• _What this task involves_
Please print the whole listing again, exactly as shown.

━━━━━ Data section

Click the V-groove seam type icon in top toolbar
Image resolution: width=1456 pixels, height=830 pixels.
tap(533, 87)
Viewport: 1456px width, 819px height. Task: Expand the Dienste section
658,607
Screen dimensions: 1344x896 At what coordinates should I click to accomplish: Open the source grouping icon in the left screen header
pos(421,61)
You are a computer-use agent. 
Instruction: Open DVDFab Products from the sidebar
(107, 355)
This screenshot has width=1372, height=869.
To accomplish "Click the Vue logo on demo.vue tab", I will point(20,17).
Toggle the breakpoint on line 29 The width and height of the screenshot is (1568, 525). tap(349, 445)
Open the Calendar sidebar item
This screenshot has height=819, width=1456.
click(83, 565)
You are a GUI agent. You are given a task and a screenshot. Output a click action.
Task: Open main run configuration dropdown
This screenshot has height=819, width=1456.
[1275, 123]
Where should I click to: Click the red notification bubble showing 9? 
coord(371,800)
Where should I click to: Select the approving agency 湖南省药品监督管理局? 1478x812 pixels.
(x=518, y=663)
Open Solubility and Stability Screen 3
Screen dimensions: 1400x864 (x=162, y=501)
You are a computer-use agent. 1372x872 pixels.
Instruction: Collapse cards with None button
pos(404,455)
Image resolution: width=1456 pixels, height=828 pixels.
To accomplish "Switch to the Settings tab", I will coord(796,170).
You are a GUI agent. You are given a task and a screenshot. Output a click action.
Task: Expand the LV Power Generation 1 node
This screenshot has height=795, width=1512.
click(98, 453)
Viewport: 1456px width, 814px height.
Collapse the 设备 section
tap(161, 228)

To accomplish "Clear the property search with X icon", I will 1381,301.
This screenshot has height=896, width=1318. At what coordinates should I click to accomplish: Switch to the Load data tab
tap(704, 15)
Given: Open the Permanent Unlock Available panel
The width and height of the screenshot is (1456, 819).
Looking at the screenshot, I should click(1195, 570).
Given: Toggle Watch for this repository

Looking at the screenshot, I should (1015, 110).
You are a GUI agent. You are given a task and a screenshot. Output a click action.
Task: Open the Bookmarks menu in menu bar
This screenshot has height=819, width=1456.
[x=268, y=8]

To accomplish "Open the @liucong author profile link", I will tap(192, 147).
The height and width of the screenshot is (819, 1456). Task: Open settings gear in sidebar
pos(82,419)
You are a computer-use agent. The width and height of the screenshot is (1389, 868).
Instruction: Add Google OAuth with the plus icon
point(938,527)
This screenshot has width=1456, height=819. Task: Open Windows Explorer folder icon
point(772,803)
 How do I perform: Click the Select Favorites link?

━━━━━━━━━━

• _Reply to the exercise_
Click the V-groove seam type icon in top toolbar
Image resolution: width=1456 pixels, height=830 pixels.
tap(533, 87)
Viewport: 1456px width, 819px height. Task: Expand the Dienste section
658,607
Screen dimensions: 1344x896 At what coordinates should I click to accomplish: Open the source grouping icon in the left screen header
pos(421,61)
You are a computer-use agent. 
Instruction: Open DVDFab Products from the sidebar
(107, 355)
This screenshot has width=1372, height=869.
To accomplish "Click the Vue logo on demo.vue tab", I will point(20,17).
Toggle the breakpoint on line 29 The width and height of the screenshot is (1568, 525). tap(349, 445)
Open the Calendar sidebar item
This screenshot has height=819, width=1456.
click(83, 565)
You are a GUI agent. You are given a task and a screenshot. Output a click action.
Task: Open main run configuration dropdown
This screenshot has height=819, width=1456.
[1275, 123]
Where should I click to: Click the red notification bubble showing 9? 
coord(371,800)
Where should I click to: Select the approving agency 湖南省药品监督管理局? 1478x812 pixels.
(x=518, y=663)
Open Solubility and Stability Screen 3
Screen dimensions: 1400x864 (x=162, y=501)
You are a computer-use agent. 1372x872 pixels.
Instruction: Collapse cards with None button
pos(404,455)
Image resolution: width=1456 pixels, height=828 pixels.
To accomplish "Switch to the Settings tab", I will coord(796,170).
You are a GUI agent. You are given a task and a screenshot. Output a click action.
Task: Expand the LV Power Generation 1 node
This screenshot has height=795, width=1512.
click(98, 453)
Viewport: 1456px width, 814px height.
Collapse the 设备 section
tap(161, 228)

To accomplish "Clear the property search with X icon", I will 1381,301.
This screenshot has height=896, width=1318. At what coordinates should I click to accomplish: Switch to the Load data tab
tap(704, 15)
Given: Open the Permanent Unlock Available panel
The width and height of the screenshot is (1456, 819).
Looking at the screenshot, I should click(1195, 570).
Given: Toggle Watch for this repository

Looking at the screenshot, I should (1015, 110).
You are a GUI agent. You are given a task and a screenshot. Output a click action.
Task: Open the Bookmarks menu in menu bar
This screenshot has height=819, width=1456.
[x=268, y=8]

To accomplish "Open the @liucong author profile link", I will tap(192, 147).
The height and width of the screenshot is (819, 1456). Task: Open settings gear in sidebar
pos(82,419)
You are a computer-use agent. The width and height of the screenshot is (1389, 868).
Instruction: Add Google OAuth with the plus icon
point(938,527)
This screenshot has width=1456, height=819. Task: Open Windows Explorer folder icon
point(772,803)
 How do I perform: Click the Select Favorites link?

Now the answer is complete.